Long chain-of-thought (CoT) traces are widely used as supervision for reasoning-oriented LLM SFT, yet answer-correct traces can still lead to markedly different fine-tuning outcomes. We study post-conclusion continuation in answer-correct long-CoT data: a continuation where the answer appears sufficiently supported, but the trace continues with additional reasoning that remains in the supervised target. To test its training effect, we use a delete-only editor to construct answer-preserving suffix removal and compare CoT-based SFT on the original and processed traces. We observe improved SFT outcomes after removing the editor-identified post-conclusion continuation, suggesting that this continuation is harmful to training in our setting.

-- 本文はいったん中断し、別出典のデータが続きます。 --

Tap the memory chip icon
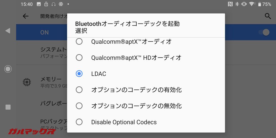 point(26,82)
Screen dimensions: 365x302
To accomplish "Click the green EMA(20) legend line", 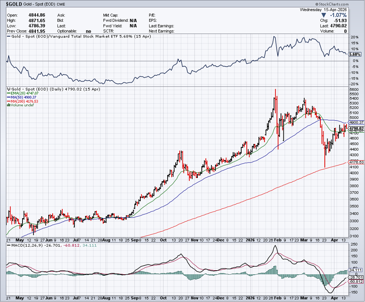I will click(8, 93).
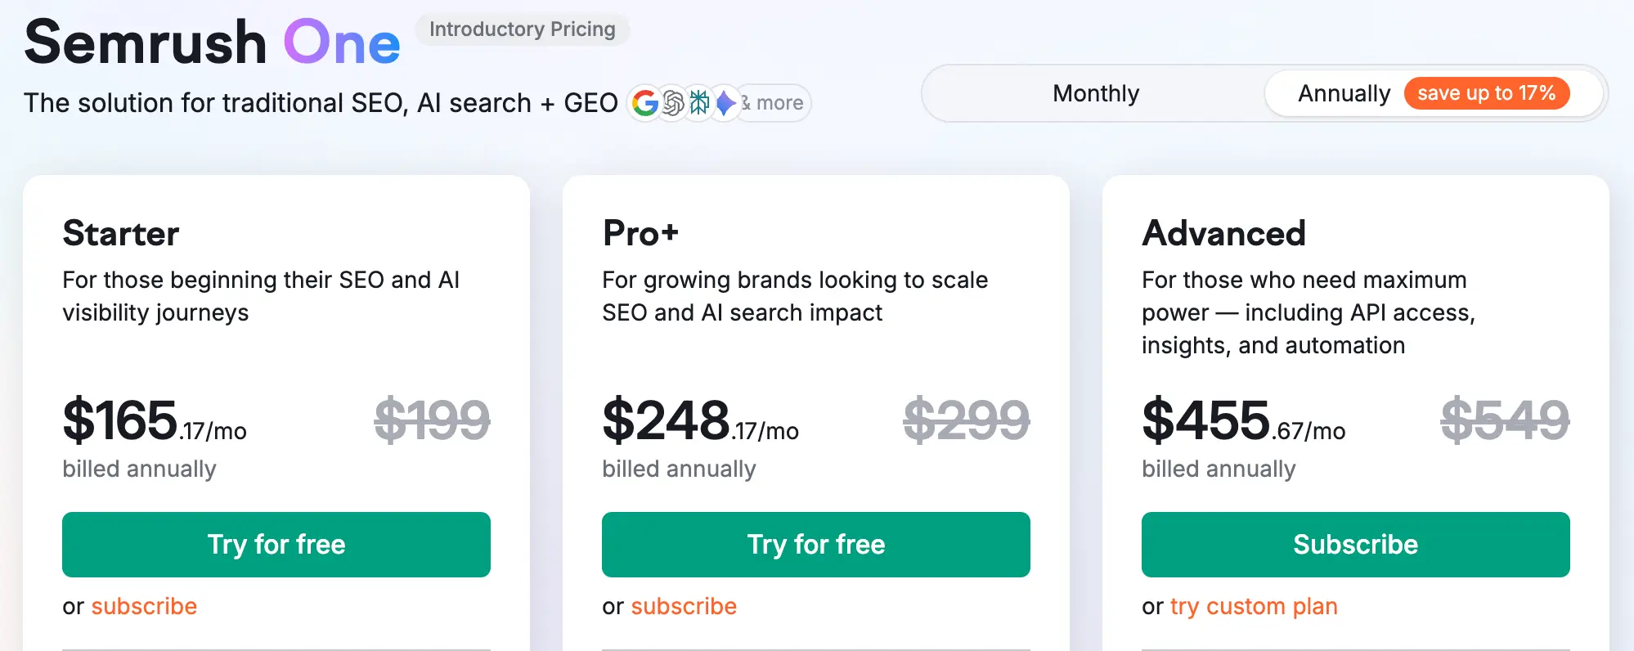Image resolution: width=1634 pixels, height=651 pixels.
Task: Open the Starter plan details
Action: 121,234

We therefore refer to this empirically supported phenomenon as harmful continuation. Beyond this intervention, we further characterize the removed post-conclusion continuation through uncertainty and hidden-state progress. We observe persistent local uncertainty together with weakened terminal-directional progress, forming an uncertainty--geometry mismatch. Finally, we instantiate Harmful Continuation Cut (HCC), a lightweight boundary proxy that approximates the editor-identified post-conclusion continuation boundary.